FIG 2.

Revertant virus plaques. (A) Plaque morphology. Vero cells were infected with BAC-derived WT HSV-1 (GS3217), gB3A virus, or gB3A revertant viruses at an MOI of 0.01. Three days after infection, cells were stained, and plaques were imaged at a ×40 total magnification. Arrows indicate small plaques formed by gB3A virus. Squares outlined by dotted lines were magnified and are shown as insets at the top right of each panel to highlight the syncytial plaque phenotype of gB3A-S383F/G645R/V705I/V880G revertant virus.
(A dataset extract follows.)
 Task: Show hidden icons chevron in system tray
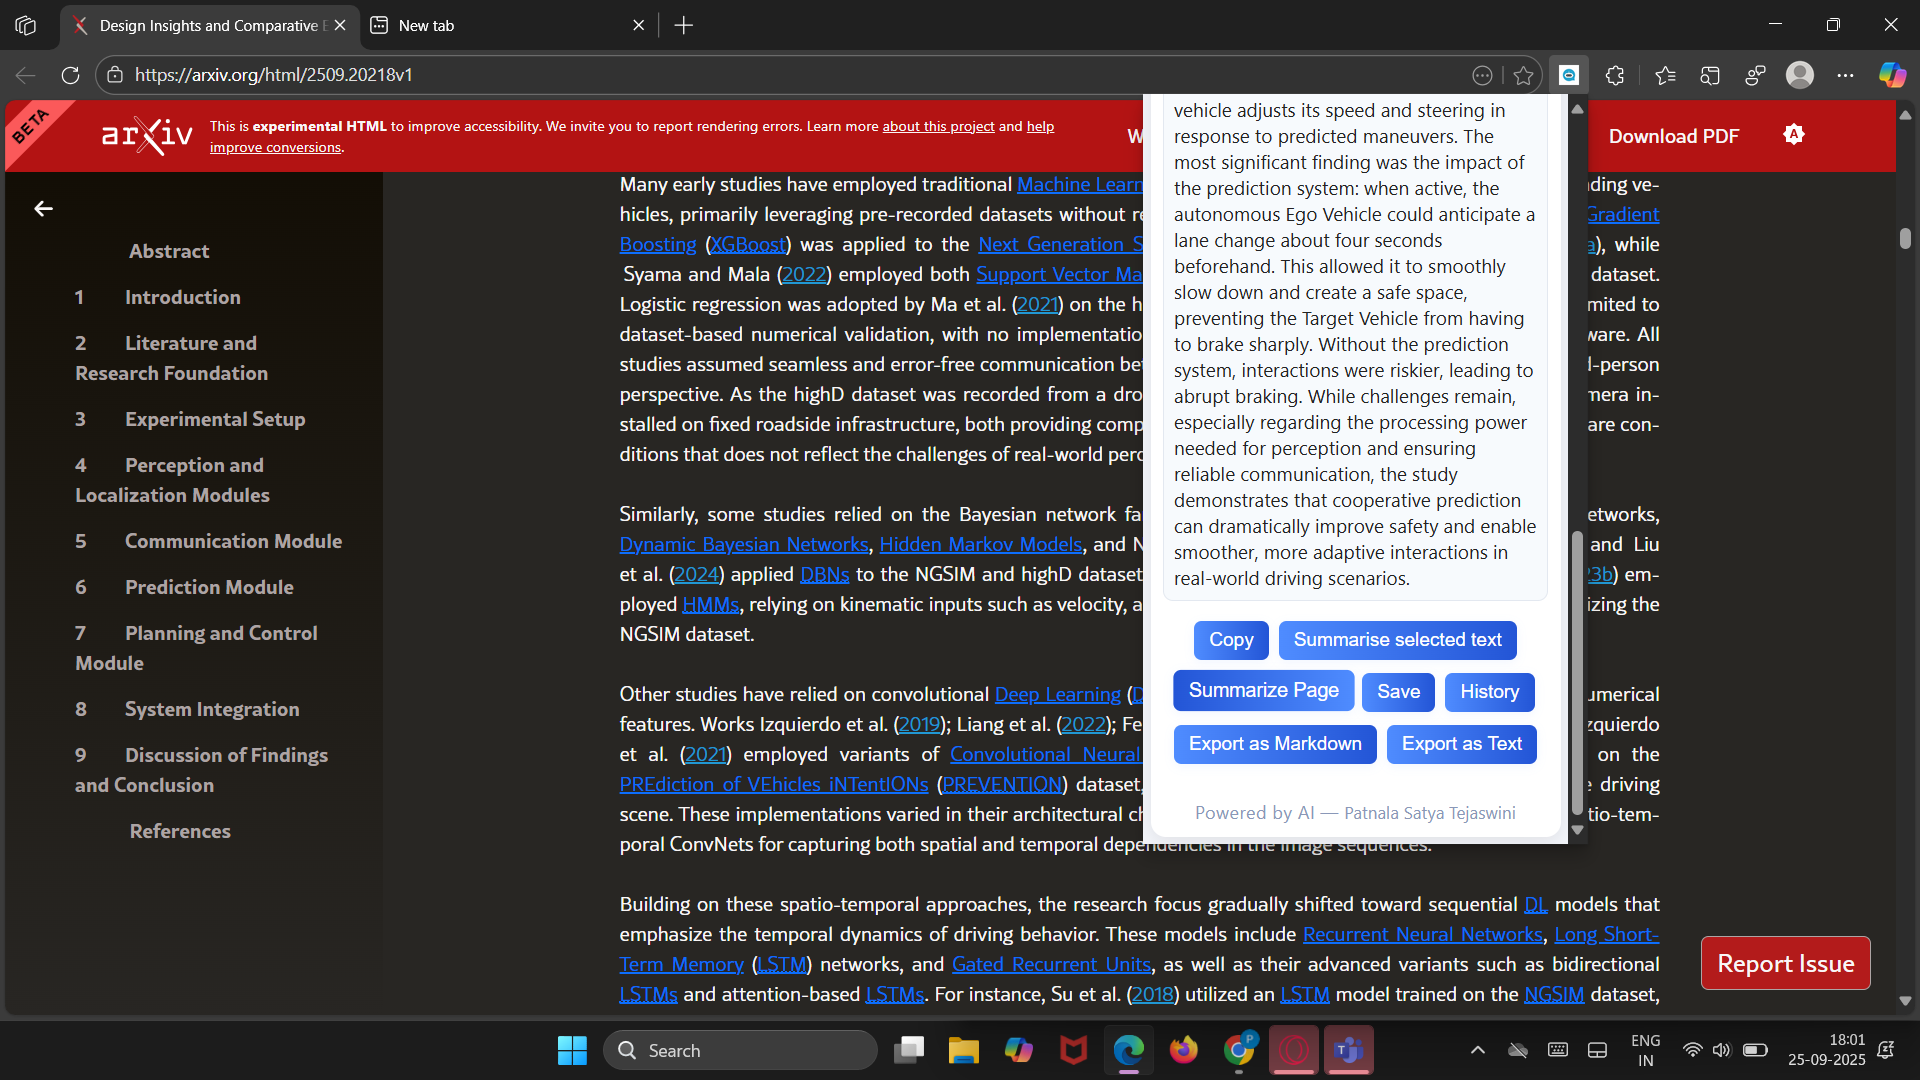coord(1477,1050)
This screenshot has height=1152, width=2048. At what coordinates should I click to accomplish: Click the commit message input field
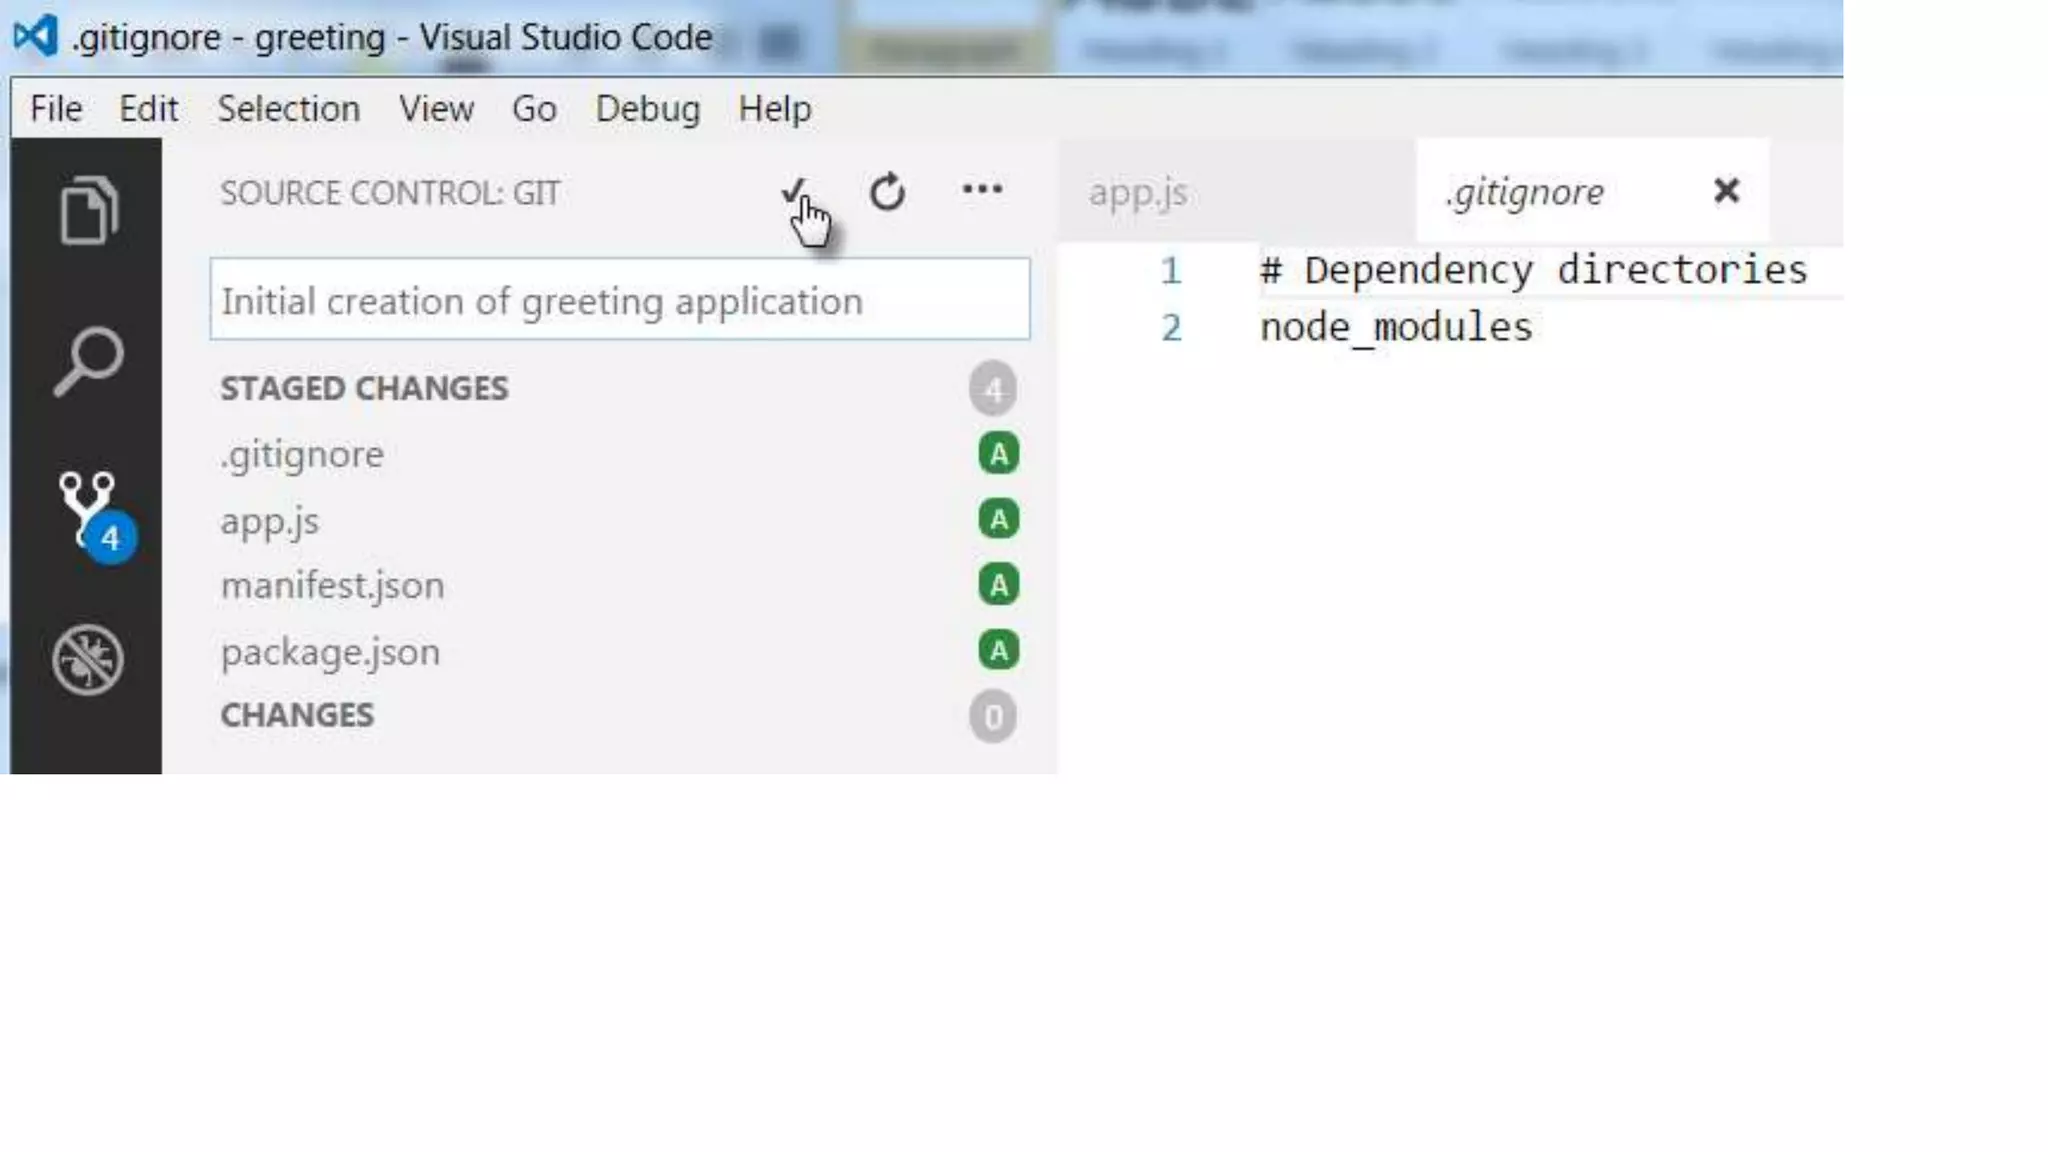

The circles at the top right serve as a reference to show a 10-fold increase in the average plaque area. (B) Plaque size. Vero cells were infected as described above for panel A. The diameters of at least 50 randomly selected plaques from each virus were measured using Evos cell imaging. The average plaque area was calculated and expressed as a percentage of the WT HSV-1 plaque area. The error bars represent standard deviations. Asterisks indicate that the difference in plaque sizes between the mutant and gB3A viruses was statistically significant (Mann-Whitney U test). (C) Cell surface expression. Revertant virus gB genes were cloned into an expression construct with an N-terminal FLAG tag. The expression of gB on the surface of Vero cells was detected by a CELISA using anti-gB MAb II-105. The averages from three experiments are shown, and the error bars represent standard deviations. Asterisks indicate that the difference in expression between one mutant and WT gB was statistically significant (P < 0.05 using a t test).